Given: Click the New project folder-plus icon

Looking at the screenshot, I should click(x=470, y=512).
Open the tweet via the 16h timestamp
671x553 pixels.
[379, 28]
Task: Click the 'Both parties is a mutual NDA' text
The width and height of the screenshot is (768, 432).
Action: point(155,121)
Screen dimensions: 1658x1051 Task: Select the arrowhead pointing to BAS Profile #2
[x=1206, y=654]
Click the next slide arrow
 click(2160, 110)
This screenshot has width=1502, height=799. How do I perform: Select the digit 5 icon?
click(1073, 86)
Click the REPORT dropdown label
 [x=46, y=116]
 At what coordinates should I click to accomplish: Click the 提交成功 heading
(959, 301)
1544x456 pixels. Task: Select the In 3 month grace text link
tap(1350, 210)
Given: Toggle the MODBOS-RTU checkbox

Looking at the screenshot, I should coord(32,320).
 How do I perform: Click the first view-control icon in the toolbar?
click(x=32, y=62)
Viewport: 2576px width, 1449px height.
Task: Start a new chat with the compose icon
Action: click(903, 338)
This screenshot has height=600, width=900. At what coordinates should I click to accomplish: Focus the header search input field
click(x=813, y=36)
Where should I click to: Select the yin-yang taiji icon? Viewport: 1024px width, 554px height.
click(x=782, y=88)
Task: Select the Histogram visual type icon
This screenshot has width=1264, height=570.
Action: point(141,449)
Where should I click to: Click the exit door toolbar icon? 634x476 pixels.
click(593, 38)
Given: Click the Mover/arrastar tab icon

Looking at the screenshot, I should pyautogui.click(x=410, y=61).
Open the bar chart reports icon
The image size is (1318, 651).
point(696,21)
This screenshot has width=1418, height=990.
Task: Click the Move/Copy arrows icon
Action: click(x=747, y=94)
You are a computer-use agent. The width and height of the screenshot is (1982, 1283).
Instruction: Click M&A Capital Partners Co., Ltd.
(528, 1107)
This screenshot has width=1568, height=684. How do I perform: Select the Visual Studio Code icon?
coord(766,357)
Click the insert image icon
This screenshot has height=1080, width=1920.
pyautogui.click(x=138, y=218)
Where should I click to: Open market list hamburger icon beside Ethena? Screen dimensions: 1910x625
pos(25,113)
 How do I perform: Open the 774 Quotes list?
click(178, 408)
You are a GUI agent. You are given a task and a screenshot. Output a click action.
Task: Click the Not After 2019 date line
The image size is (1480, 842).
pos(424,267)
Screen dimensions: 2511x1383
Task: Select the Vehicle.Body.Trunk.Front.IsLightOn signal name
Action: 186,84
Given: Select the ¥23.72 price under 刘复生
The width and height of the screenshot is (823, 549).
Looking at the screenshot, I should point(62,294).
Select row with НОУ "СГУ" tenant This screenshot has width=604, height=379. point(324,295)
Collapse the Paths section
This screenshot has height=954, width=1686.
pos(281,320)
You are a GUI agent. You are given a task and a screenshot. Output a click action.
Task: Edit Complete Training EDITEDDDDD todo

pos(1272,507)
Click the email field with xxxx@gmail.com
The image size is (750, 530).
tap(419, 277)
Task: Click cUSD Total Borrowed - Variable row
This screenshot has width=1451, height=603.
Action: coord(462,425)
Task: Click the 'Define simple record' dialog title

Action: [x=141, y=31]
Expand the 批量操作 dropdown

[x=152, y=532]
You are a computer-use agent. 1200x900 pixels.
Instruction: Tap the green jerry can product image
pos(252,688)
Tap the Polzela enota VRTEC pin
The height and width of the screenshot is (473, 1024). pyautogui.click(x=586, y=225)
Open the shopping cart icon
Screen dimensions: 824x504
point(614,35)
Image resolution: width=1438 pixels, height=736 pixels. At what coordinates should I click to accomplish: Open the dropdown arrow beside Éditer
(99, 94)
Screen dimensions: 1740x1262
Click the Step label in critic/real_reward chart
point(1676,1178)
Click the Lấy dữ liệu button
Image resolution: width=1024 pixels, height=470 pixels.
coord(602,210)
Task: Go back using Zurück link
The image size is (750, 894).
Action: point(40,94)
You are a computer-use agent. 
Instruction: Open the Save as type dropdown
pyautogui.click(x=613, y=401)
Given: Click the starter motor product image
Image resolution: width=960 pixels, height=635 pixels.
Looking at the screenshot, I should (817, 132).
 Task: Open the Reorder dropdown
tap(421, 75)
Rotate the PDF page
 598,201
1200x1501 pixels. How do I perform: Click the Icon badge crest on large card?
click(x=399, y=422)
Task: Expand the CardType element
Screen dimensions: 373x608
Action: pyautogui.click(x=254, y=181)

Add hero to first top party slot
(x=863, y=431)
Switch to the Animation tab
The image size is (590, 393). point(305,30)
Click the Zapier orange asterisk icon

= The problem =
Reproduce verbatim every line from the first line through the line containing "(528, 1107)", both included.

= Exercise output =
Given: Click the New project folder-plus icon

Looking at the screenshot, I should click(x=470, y=512).
Open the tweet via the 16h timestamp
671x553 pixels.
[379, 28]
Task: Click the 'Both parties is a mutual NDA' text
The width and height of the screenshot is (768, 432).
Action: point(155,121)
Screen dimensions: 1658x1051 Task: Select the arrowhead pointing to BAS Profile #2
[x=1206, y=654]
Click the next slide arrow
 click(2160, 110)
This screenshot has width=1502, height=799. How do I perform: Select the digit 5 icon?
click(1073, 86)
Click the REPORT dropdown label
 [x=46, y=116]
 At what coordinates should I click to accomplish: Click the 提交成功 heading
(959, 301)
1544x456 pixels. Task: Select the In 3 month grace text link
tap(1350, 210)
Given: Toggle the MODBOS-RTU checkbox

Looking at the screenshot, I should coord(32,320).
 How do I perform: Click the first view-control icon in the toolbar?
click(x=32, y=62)
Viewport: 2576px width, 1449px height.
Task: Start a new chat with the compose icon
Action: click(903, 338)
This screenshot has height=600, width=900. At what coordinates should I click to accomplish: Focus the header search input field
click(x=813, y=36)
Where should I click to: Select the yin-yang taiji icon? Viewport: 1024px width, 554px height.
click(x=782, y=88)
Task: Select the Histogram visual type icon
This screenshot has width=1264, height=570.
Action: point(141,449)
Where should I click to: Click the exit door toolbar icon? 634x476 pixels.
click(593, 38)
Given: Click the Mover/arrastar tab icon

Looking at the screenshot, I should pyautogui.click(x=410, y=61).
Open the bar chart reports icon
The image size is (1318, 651).
point(696,21)
This screenshot has width=1418, height=990.
Task: Click the Move/Copy arrows icon
Action: click(x=747, y=94)
You are a computer-use agent. The width and height of the screenshot is (1982, 1283).
Instruction: Click M&A Capital Partners Co., Ltd.
(528, 1107)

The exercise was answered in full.